Weijun Yang - One of the best experts on this subject based on the ideXlab platform.

  • an approach based on theorem of Total Probability for reliability analysis of rc columns with random eccentricity
    Structural Safety, 2013
    Co-Authors: Youbao Jiang, Weijun Yang
    Abstract:

    Abstract The load and resistance factors of reinforced concrete (RC) column in many design codes are based largely on reliability calibrations. In these calibrations, the fixed eccentricity criterion is often used and a simple linear failure function is built accordingly. However, the eccentricity of RC column is random under combined random horizontal and vertical loads. In this case, the limit state function may become a complex one. Consequently, there may be large errors in reliability calculation still with the fixed eccentricity criterion. Considering the random distribution of eccentricity, a practical reliability analysis approach is proposed for RC column based on the theorem of Total Probability.
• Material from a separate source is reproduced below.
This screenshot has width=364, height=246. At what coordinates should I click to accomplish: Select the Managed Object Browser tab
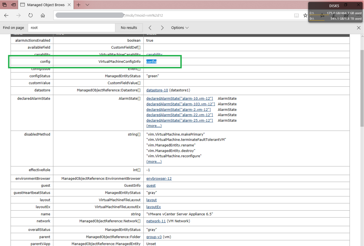coord(46,5)
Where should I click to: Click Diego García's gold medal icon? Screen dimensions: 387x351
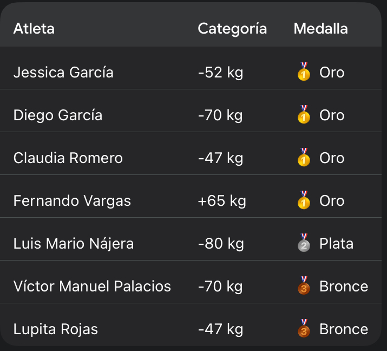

The essential steps of this approach include the solution of probabilistic eccentricity model and the solutions of probabilistic resistance model and probabilistic axial force model within a certain range of eccentricity. Then, such solutions are studied one by one. A main advantage of this approach is that it can explicitly give the ratio of the conditional failure Probability within a certain range of eccentricity to the Total failure Probability. This is of help to design RC columns reasonably. Finally, the reliability calculation of several examples is carried out with the proposed approach. The results indicate that this approach is as accurate as the Monte Carlo method.